Let me begin by stating this clearly:
I am not against electronic transfer of election results.
What I find troubling is that many of those loudly clamouring for it do not fully understand what they are actually demanding.
What you are asking for is not merely electronic transfer of results.
You are asking for internet-powered electronic transmission of election results, coordinated technologically and procedurally by INEC through platforms like IREV and BVAS.
That distinction matters.
Some days ago, someone challenged me on why I keep making this clarification. I gave an analogy: the clamour for electronic transmission reminds me of the clamour for the return of petrol subsidy. Many people demanded it passionately without fully understanding the structural and economic implications.
So I asked my usual "weeding questions" — questions designed to test whether we truly understand what we are advocating for.
Most of those questions were either unanswered or poorly addressed.
Let me ask them openly here. Hopefully, they will guide us toward knowledge rather than emotion.
Foundational Questions
- Do you understand the importance of elections?
Do you know that problems during elections can trigger a constitutional crisis — leading to chaos or a vacuum in leadership? - Do you know what a constitutional crisis is?
And do you understand the damage such a crisis can inflict on the stability of a nation? - Do you understand that one of the core responsibilities of legislators is to prevent constitutional crises?
Laws must employ checks and balances. They must be justiciable. They must anticipate failure points. - Do you understand the existing system well enough to explain it to a five-year-old?
Can you clearly outline its checks and balances? Its merits and its demerits? - Do you understand the new system being proposed?
Can you outline its merits and demerits with the same clarity? - Can you confidently say the new system solves all the challenges of the existing system?
- Are you certain the new system will not introduce new, untested problems — problems for which adequate safeguards do not yet exist?

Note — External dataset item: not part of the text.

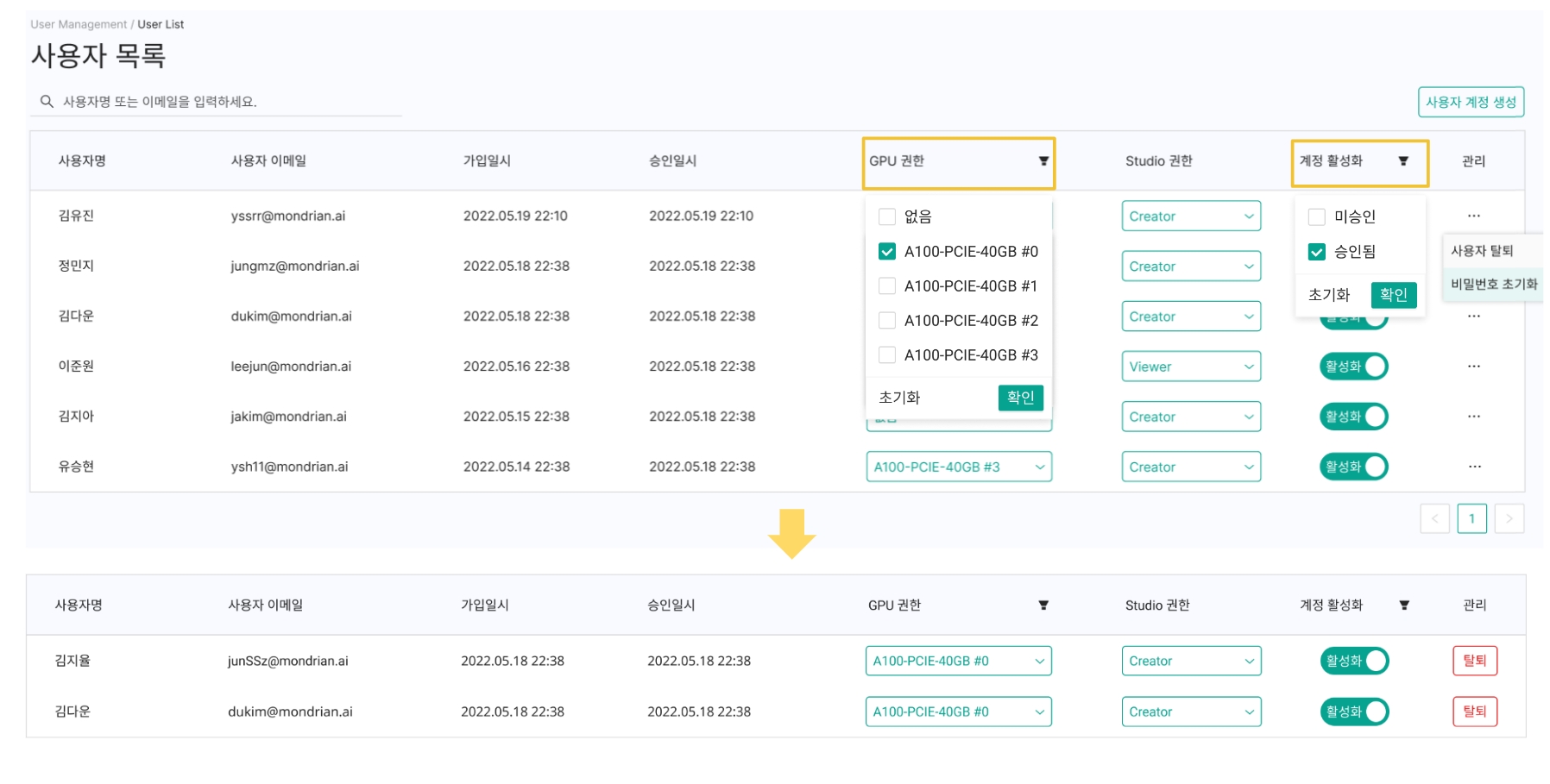Click GPU 권한 filter icon in lower table

point(1043,605)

These are not partisan questions. They are governance questions.
The Technical Questions (For the Tech Bros and Sisters)
Let us go deeper.
- Do you know what a Denial of Service (DoS) or Distributed Denial of Service (DDoS) attack is?

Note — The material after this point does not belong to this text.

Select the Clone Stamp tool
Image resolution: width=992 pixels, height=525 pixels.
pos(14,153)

If electronic transmission becomes mandatory and such an attack succeeds, attackers could potentially disrupt or invalidate election results. - Do you understand that shifting to electronic transmission does not eliminate critical infrastructure risks — it merely changes them?
Instead of protecting ballot boxes, you now must protect:- BVAS/IREV machines
- Telecom masts
- Fibre optic cables
- Base stations
- Satellite systems
- Power sources
- An attack on any one critical telecom infrastructure could compromise result transmission.
- Do you understand that electronic transmission would make Nigeria dependent on server and internet infrastructure that may not reside within our jurisdiction?
Do you understand what that implies for national security? - Do you know that electronic results can still be manipulated?
Manipation can potentially occur at multiple levels:
- Polling unit level
- Man-in-the-middle level
- Telecom provider level
- Developer level
- Admin user level
- Hosting provider level
I can identify at least seven possible points of compromise.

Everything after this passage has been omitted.